SWBAT change the parameters of a series of situations, and they will see how these changes affect the graph of a function.

The ability to decide whether or not the value of a parameter is "realistic" in a given context provides a scaffold toward a more general ability to interpret a mathematical result.

5 minutes

Today's opener is pure review, and I consider it optional. Often, students will show up to today's class and want to jump right into their work on the Spending & Saving Project. If that's the vibe, I skip this opener. Few things make me happier than when my students take control like that.

Just in case they need a little warm up, I have this opener ready to go, and it takes us back to arithmetic and geometric sequences. I provide four algebraic rules, and the task is to write the first five terms in each sequence. I'm hoping that students are seeing these rules in a new light, and that they can differentiate fluently between arithmetic and geometric sequences, or linear and exponential functions.

30 minutes

**Ideally, the Classroom Feels Like a Workshop**

As in my last two lessons, today is a work day. We're working on the Spending & Saving Project for the fourth consecutive day. For some background, please take a look at the previous three lessons:

- Day 1: The introduction to the project, including "Part 1a: Saving Money"
- Day 2: I introduce "Part 1b: Value Up, Value Down"
- Day 3 (yesterday): I introduce "Part 2" of the project, where students are creating tables and graphs for each situation from Part 1

For the last two days, I've tried to maximize the amount of class time kids have to work on their projects. As they finish each part of the project, I provide them with the next. Today, it's the same deal. For anyone who needs time getting caught up or getting help, they've got it. For anyone who is ready, I provide the next part of the project.

**Next Up is Part 2: Changing the Parameters**

On Part 2: Changing the Parameters, students will continue to work with the graphs they've made already. Here's a video narrative in which I describe this task.

The first thing students have to do on this part of the project is come up with numbers that make sense to them - a reasonable cost for a new computer, a reasonable amount of money to save each month, etc. Because they're making their own common-sense decisions about how to adjust the parameters in each situation, and because of the work they've already done to get to this point, students can work pretty autonomously on this part of the project. The best way to get a feeling for this part of the project is to look at some student work, which I've included here.

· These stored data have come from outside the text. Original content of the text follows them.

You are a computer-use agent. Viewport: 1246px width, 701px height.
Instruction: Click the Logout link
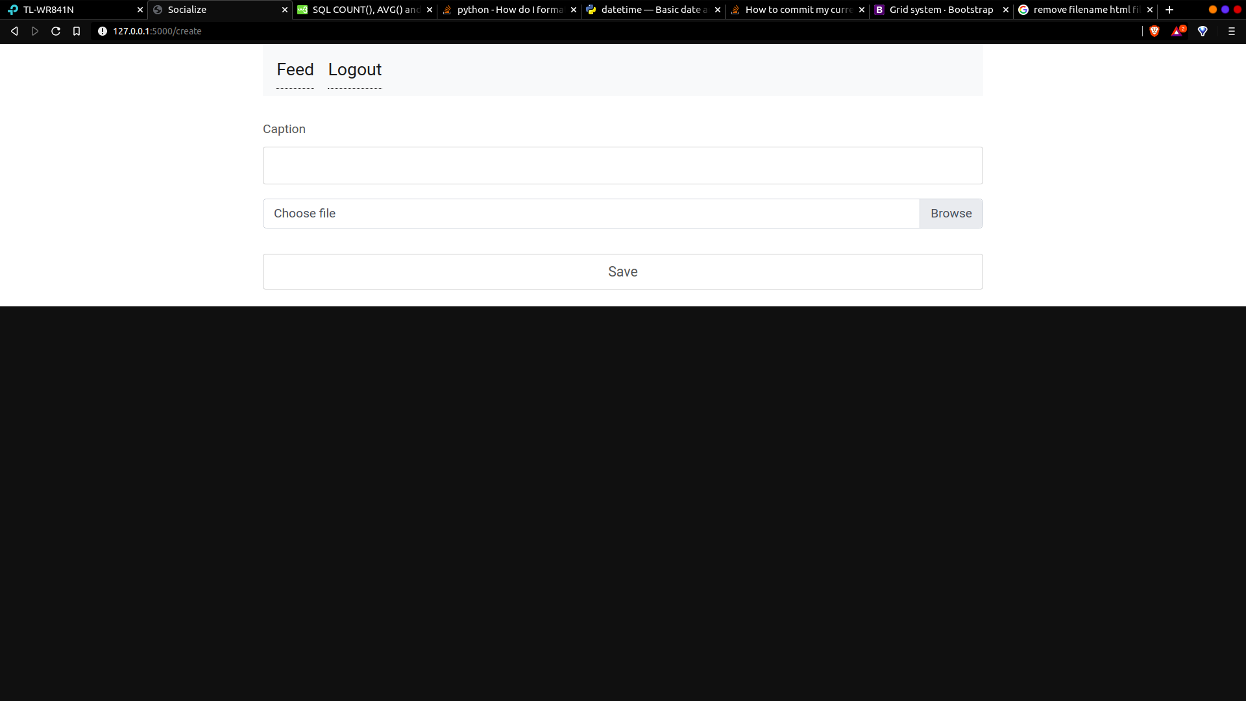click(355, 69)
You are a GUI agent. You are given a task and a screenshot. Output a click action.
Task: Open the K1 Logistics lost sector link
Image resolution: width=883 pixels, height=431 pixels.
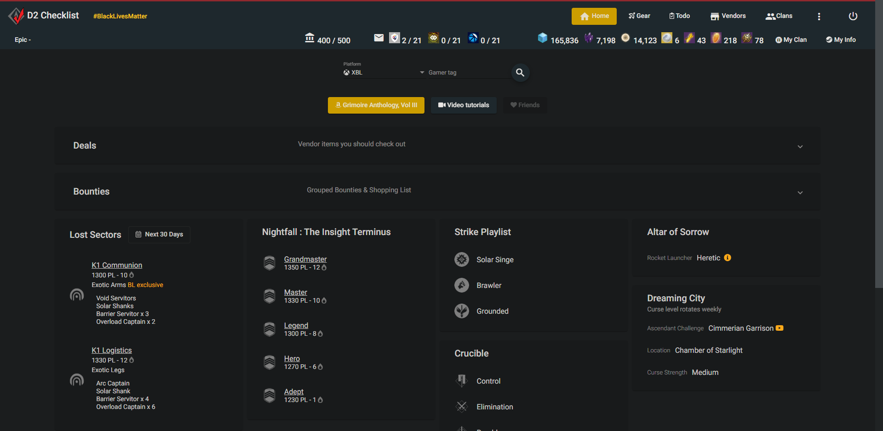[x=111, y=350]
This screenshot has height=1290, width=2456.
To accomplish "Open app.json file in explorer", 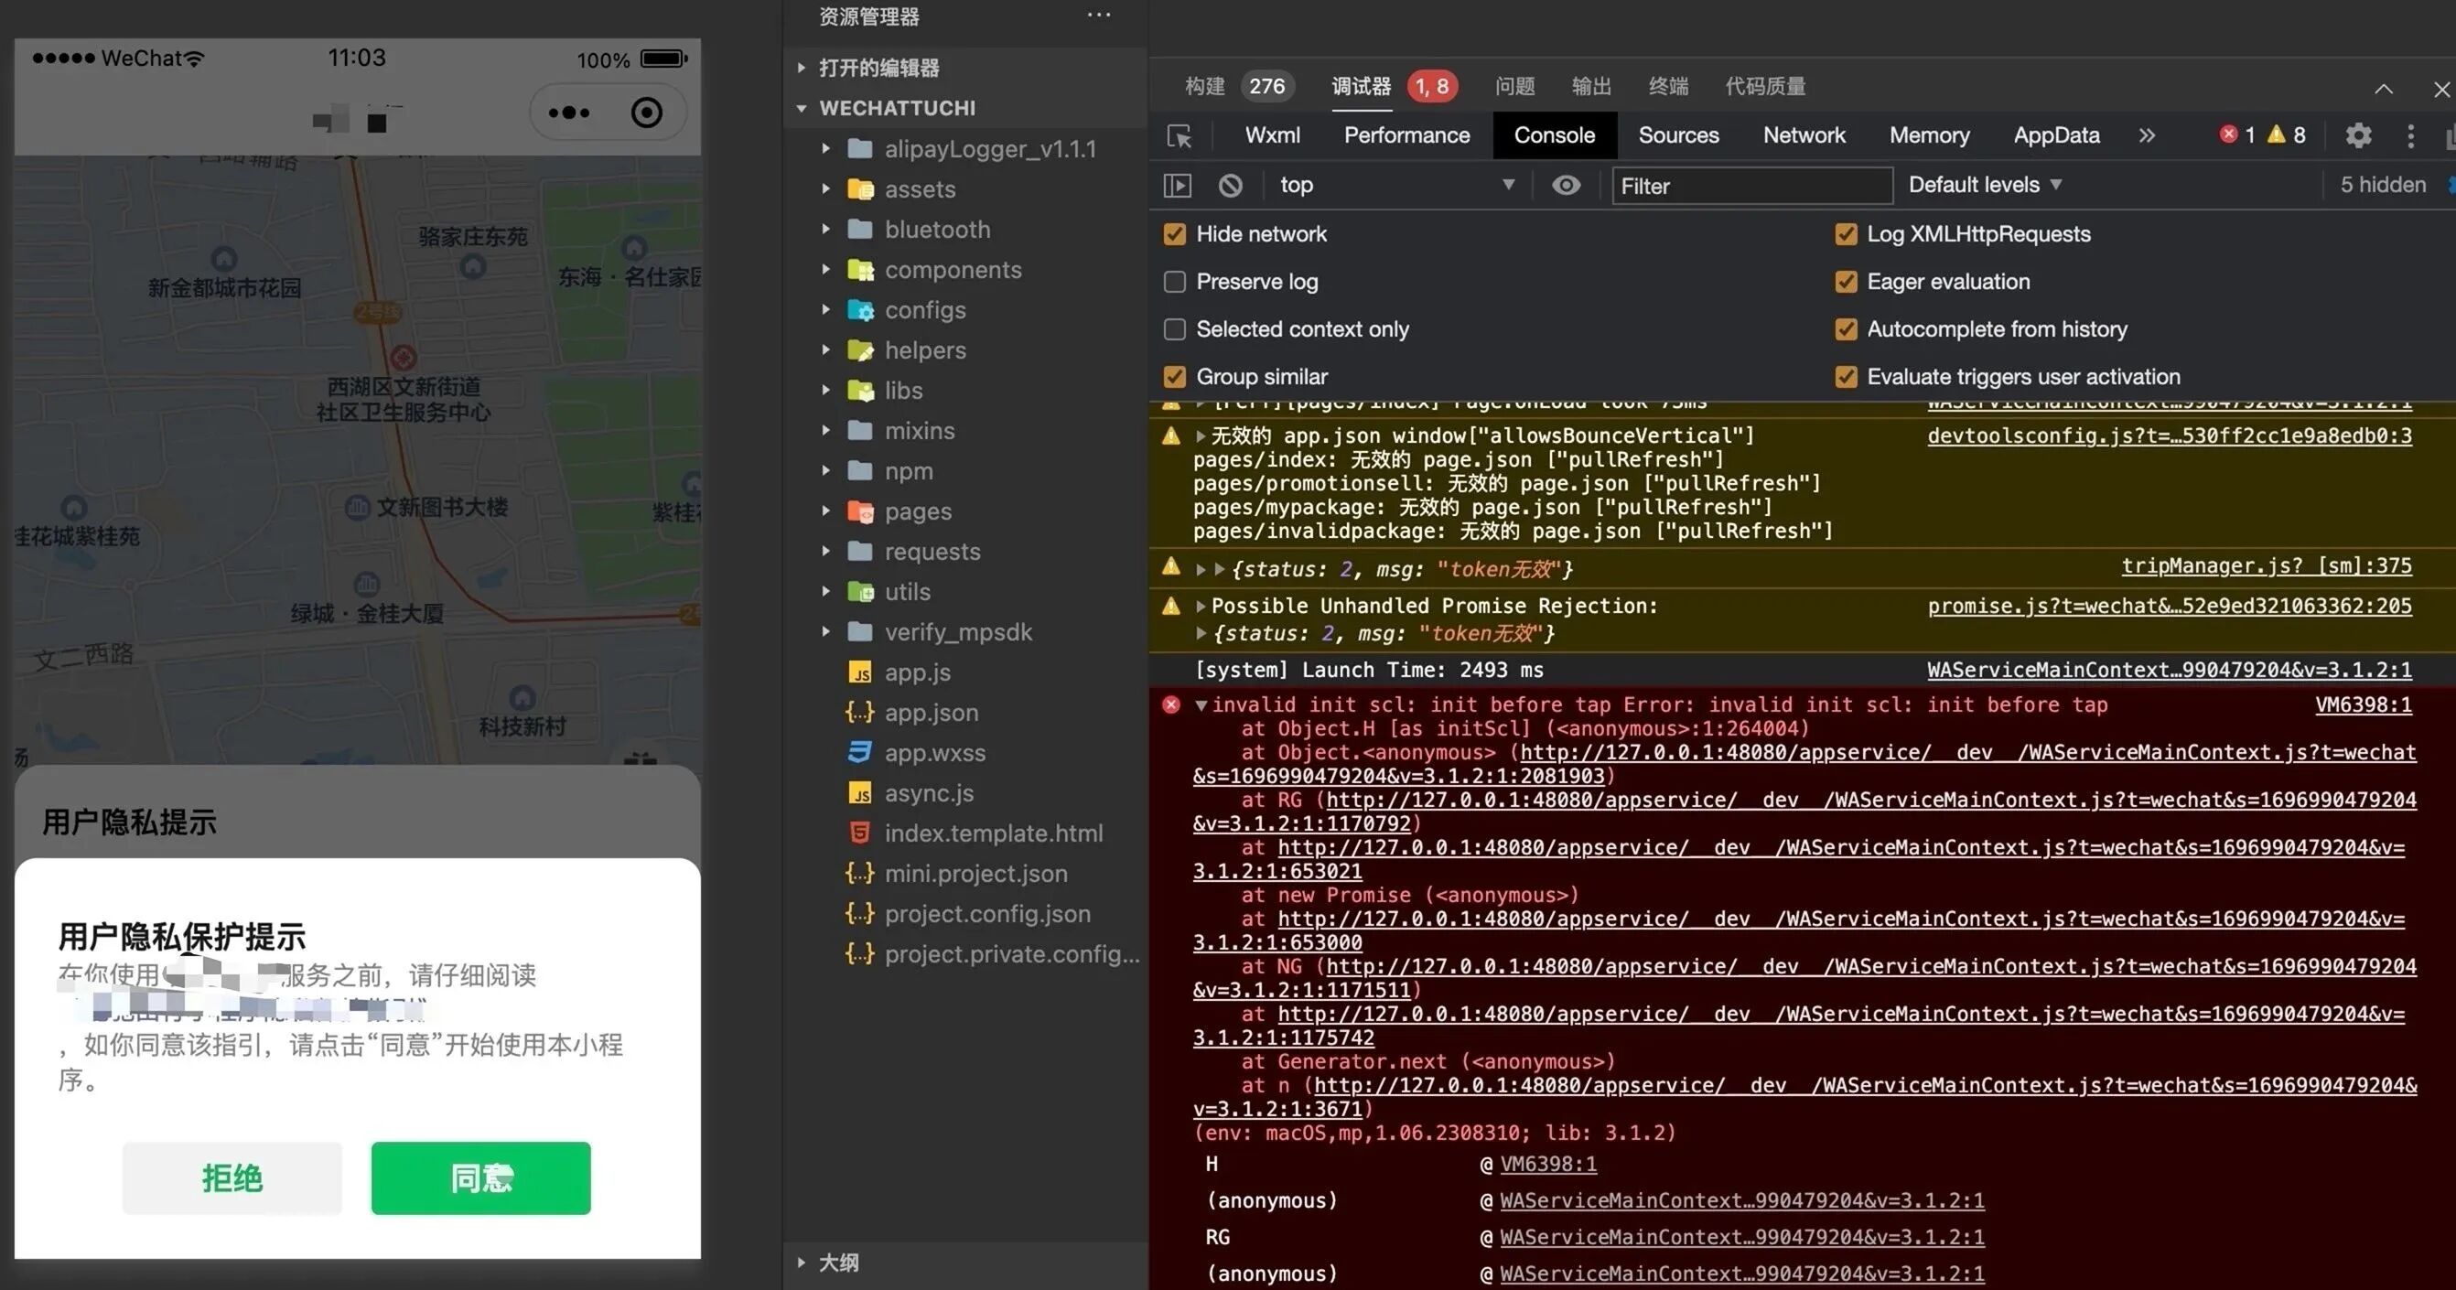I will [x=931, y=713].
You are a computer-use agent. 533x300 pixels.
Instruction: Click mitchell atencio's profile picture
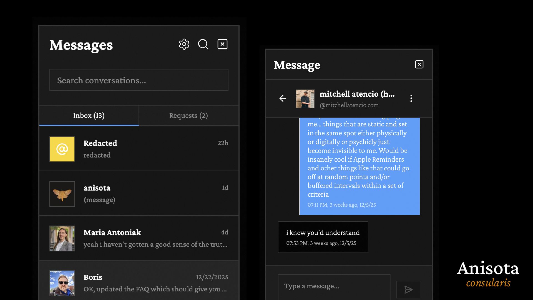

- Three complete graphs for the first situation will look like this. Students change the original cost of item they'd like to save up for, which is the y-intercept of a linear function. Note that the x-intercept changes too. I try to make sure that students can tell me what it means when the x-intercept moves to the left or right - it represents the changing amount of time that it will take to save for more or less expensive items. The weekly savings amount does not change, so all three lines have the same slope.
- Here is what the completed Changing Parameters handout should look like. This is a companion to the graphs Students are asked to write a little bit about how the graphs change, and to answer a few more interpretation questions.
- Three complete graph for the the second situation will look like this. Here, the monthly savings amount changes, and that's a rate, so the slope of each line is different. This time, the starting amount, or y-intercept, is the same for each line.
- Revision will certainly be necessary on this part of the project. It's important to work with students to help them see revision as a vital step in a process, and not a penalty for doing something wrong.

There are few tips that I'll often provide, if necessary. As they work on the new versions of their linear functions, I remind students that it's not necessary to plot every single point. Two points are enough to sketch the line, and plotting three or four (I usually emphasize the intercept(s), plus two more) is enough to get a good graph. In some cases, I'll help students choose new parameters that will make it a bit easier to fit their "changed" functions on their original graph. We'll take a look at how they've scaled their axes, and rewrite the parameters accordingly.

A lot of conversations I'll have with kids are based on checking in on what is a "realistic" value for each parameter is a key step in helping kids interpret the meaning of a parameter in an algebraic rule.

In the next day or so (probably not during today's lesson), I'll project this handout on the screen and use it to give a little overview of what's happening on this part of the project. This is an opportunity for me to define what "parameters" are for the whole class at once. Ideally, this is old news to almost everyone by the time I share it here.

3 minutes

With a few minutes left, I close today's lesson just like I did yesterday. I applaud students on the work they've done today, and I might give a few shout outs to individual students who have worked particularly hard, helped others, or gained new insights.

Then, I tell students to take a moment to gather their work, assess what they've done so far, and decide what they need to work on tonight. "You all have homework tonight!" I say. "It's different for each of you, because you're each at a different point in the project, but I expect that everyone can finish whatever you're currently working on tonight." Sometimes, I give a specific time suggestion, like, "Everyone should do 30 minutes of math homework tonight." I find that suggesting a *maximum* amount of work can make homework seem less daunting to kids. "Sure, it's hard to do piles and piles of homework, for hours upon hours, but what if you commit to working for 30 minutes tonight, and see how much you can accomplish?"